Now is the time for all good men to come to the aid of the party.
...and produces this output string:
Now is the time for all
good men to come to the
aid of the party.
It splits the string into lines of 24 or fewer non-backtick (`) chars, splitting after spaces. It only works if the final character of the input string is also a space character.
This string...
Now is the time for all good men to █come to the aid█ of the party.
...splits differently.
Now is the time for all
good men to █come to
the aid█ of the party.
I'm looking for a way to skip over the █ characters - to process the input string as if the █s were not there.
[Notes: ` (backtick) characters are reserved to enclose text formatting tags, to be inserted later. █ characters will be used to mean "this bit of text will have tags inserted later", so they will be clensed, but not yet. I'm using █ (full block) to represent the Unicode 7F (del) character here, because 7F doesn't display properly. I can also use Perl flavour regex in AHK, if absolutely necessary.]

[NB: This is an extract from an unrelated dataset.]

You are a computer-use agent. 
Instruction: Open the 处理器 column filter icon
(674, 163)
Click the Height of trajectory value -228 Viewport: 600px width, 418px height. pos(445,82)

These regex patterns finds fail to ignore █:
(([^`]|█?){1,23} )
((([^`])|(█)?){1,23} )
((([^`])|(?:█)){1,23} )
So, is there a way to do this?
You may use the following pattern:
(?:[^`█]█*){1,23}[ ]
This matches any character except for a backtick or a full block followed by zero or more full block characters and allows the whole thing to be repeated between 1 and 23 times. This ensures that the full block characters are not counted toward the {1,23} quantifier.
Demo.
You may also use Unicode codepoints (which looks better, in my opinion):
(?:[^`\x{2588}]\x{2588}*){1,23}[ ]
Moreover, if the final character (of the last match) doesn't have to be a space character, you may use:
(?:[^`\x{2588}]\x{2588}*){1,23}(?: |$)